Exercise description.
Only one stretch of the data below is needed: the line with "You are a computer-use agent. This" through the last line. Output it exactly and drop the pictures.

[Stored data entries]
((

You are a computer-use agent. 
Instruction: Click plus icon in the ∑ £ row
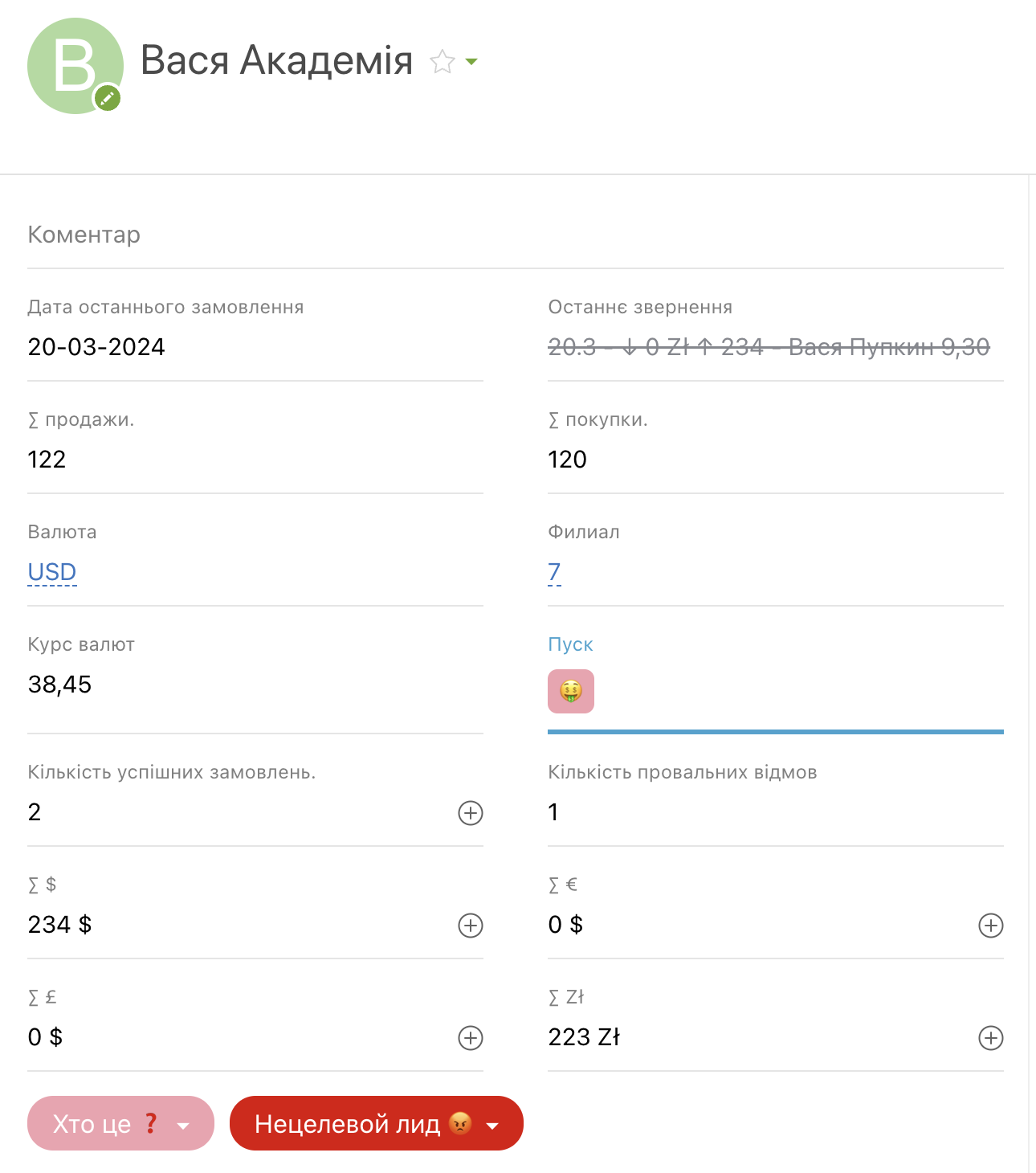pos(471,1038)
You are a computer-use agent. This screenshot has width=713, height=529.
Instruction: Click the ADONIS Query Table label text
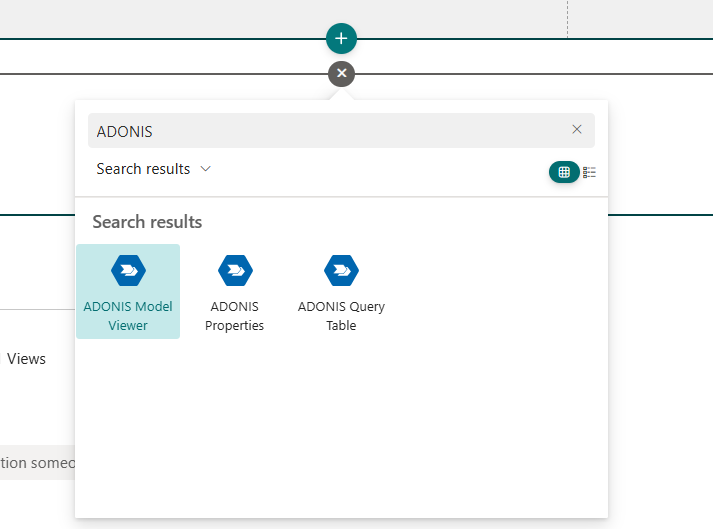pos(341,316)
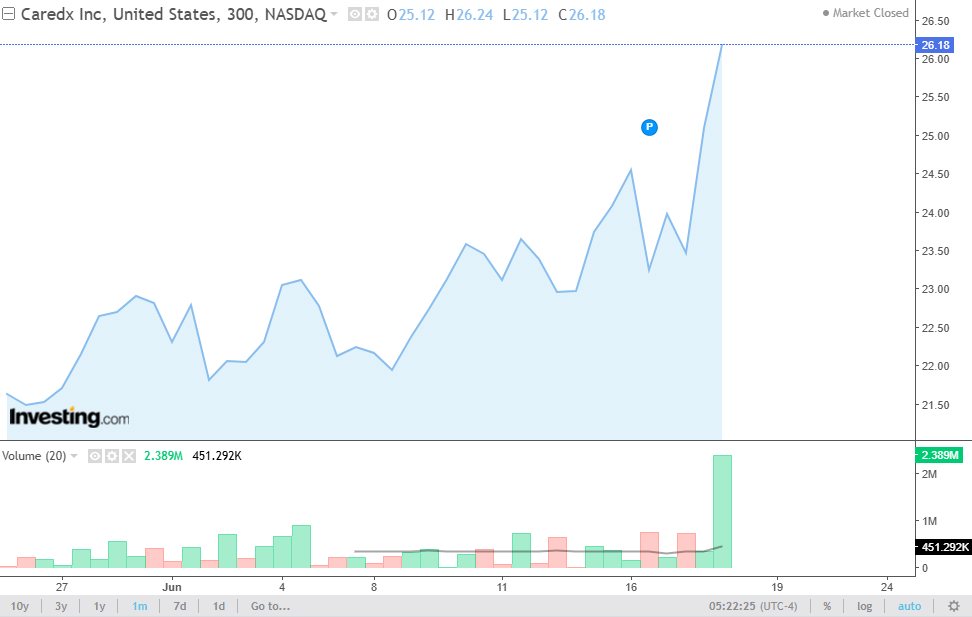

))

Your response.
You are a computer-use agent. This screenshot has width=713, height=529.
Instruction: Click the ADONIS Query Table label text
pos(341,316)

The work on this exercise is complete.